In another chapter, Gudavarthy talks of Muslims as the safest enemies to have in India today. The lynching of members of the community has failed to evoke anything more than fleeting interest among the majority community. He reasons that this is because they [members of the majority community] have been fed on the narrative of the “Muslim other”, much like what [M.S.] Golwalkar preached in the late 1930s, when he suggested that the minorities could live in India only on the complete subjugation of their identity to that of the majority or at the sweet will of the majority. Gudavarthy writes: “Majoritarianism in India is being constructed faster than we can imagine. There is not only a large-scale celebration of Hindu religious symbols in the public sphere but also a deeper consent, both active and tacit, to the violence, against the minorities, especially Muslims.

“Today, a cross section of castes and classes does not seem to be perturbed by the kind of lynchings that we have visualised as part of the ‘new normal’ under the current political regime. This is made possible through a commonsensical binary between ‘good’ and ‘evil’ that is right at the core of the way populism works. Among many other reasons, Muslim is the safest enemy to have in India. Muslims are a numerical minority; they are socially backward and economically marginalised. An odd 15 per cent of the population stands no chance to win against a majority of Hindus who constitute over 80 per cent of India....

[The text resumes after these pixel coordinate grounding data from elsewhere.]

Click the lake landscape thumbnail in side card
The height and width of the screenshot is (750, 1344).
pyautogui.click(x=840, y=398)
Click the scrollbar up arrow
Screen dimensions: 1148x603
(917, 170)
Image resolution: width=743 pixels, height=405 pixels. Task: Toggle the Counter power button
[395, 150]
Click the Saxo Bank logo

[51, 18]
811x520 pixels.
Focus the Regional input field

“Yet we continue to vilify Muslims as a grandstand enemy that threatens the security of the nation. Perhaps, this is precisely why there is such an easy consent and consensus in making the Muslim the symbol of all that is wrong with this nation. He is an enemy who is vanquished even before the war has begun. Where does this kind of cultural sensibility come from?”

Gudavarthy does not merely point to the little ripples of concern. He rings the warning bells loud and clear. For instance, he takes the cherry out of the celebratory cake in JNU after the Left parties won all the four posts of the Students’ Union soon after the Kanhaiya-Shehla Rashid-Umar Khalid episode in 2016. He points out the worrying fact that although the Left-backed candidates won in all the four seats, the ABVP, the BJP’s student wing, had come second. “Even more worrying is the growing rift between the students from the Dalit-Bahujan communities and the Left student organisations.... Left student groups, on the other hand, have equally failed to be sensitive to the changing political discourse and the pressing need for representation being demanded by the Dalit-Bahujan students. Left politics on campus has steadily become election-centric over the years, and yielding space to groups that do not speak the language they do is seen more as losing space than a political experiment worth carrying out.”

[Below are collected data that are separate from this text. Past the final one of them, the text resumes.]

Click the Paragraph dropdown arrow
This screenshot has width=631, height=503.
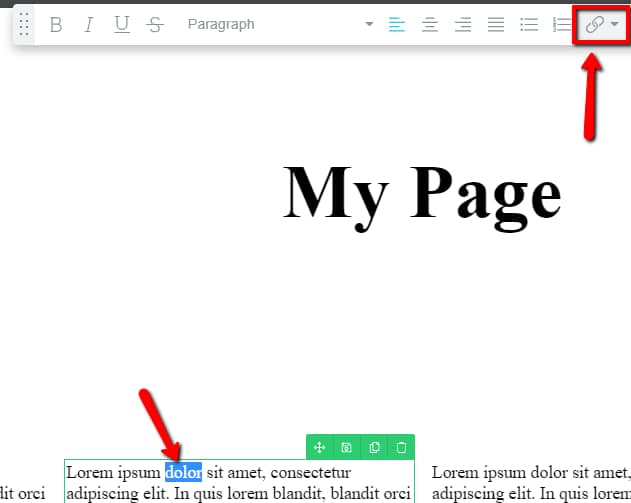click(x=369, y=25)
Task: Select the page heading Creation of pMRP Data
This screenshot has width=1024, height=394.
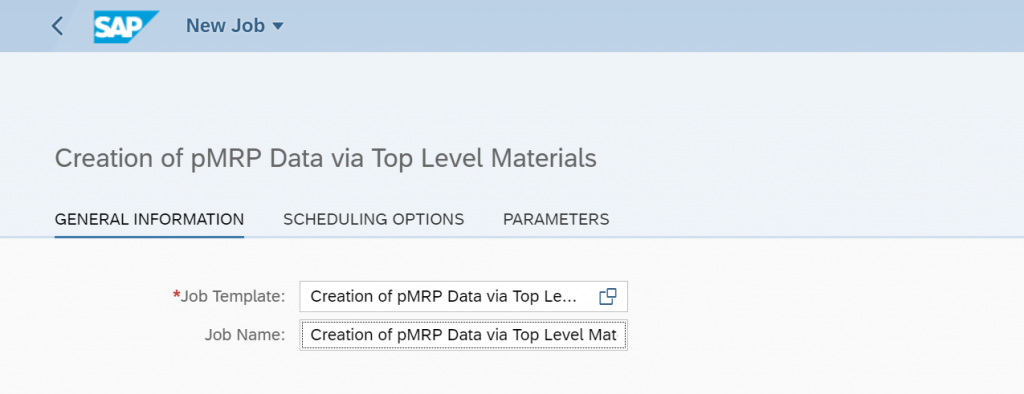Action: click(x=325, y=159)
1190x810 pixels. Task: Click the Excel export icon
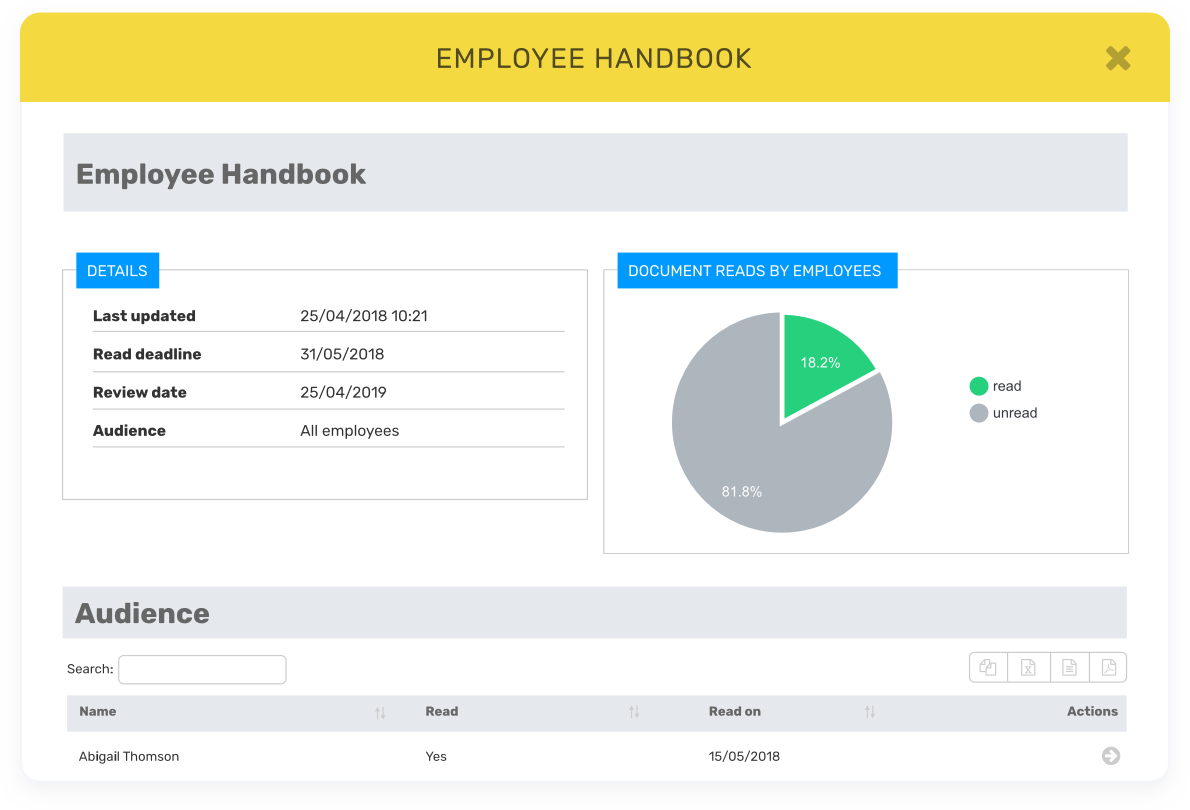[1028, 667]
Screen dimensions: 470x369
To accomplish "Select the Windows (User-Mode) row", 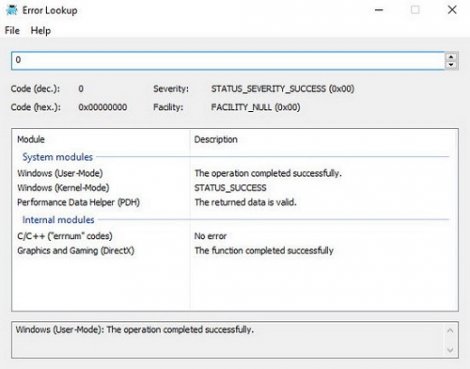I will click(x=235, y=173).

It is on such unusual and independent insights that Gudavarthy, Assistant Professor at the Centre for Political Studies in JNU, builds his draft of India After Modi. It is a book that talks of the Age of Anger, the vicissitudes of contemporary politics, with the detached eye of a monk. Gudavarthy points out the pitfalls of the upsurge of Hindutva and the challenges before the nation post 2014. Blending the skills of a student of sociology with that of a contemporary political commentator, Gudavarthy gives the reader a book that throbs with immediacy.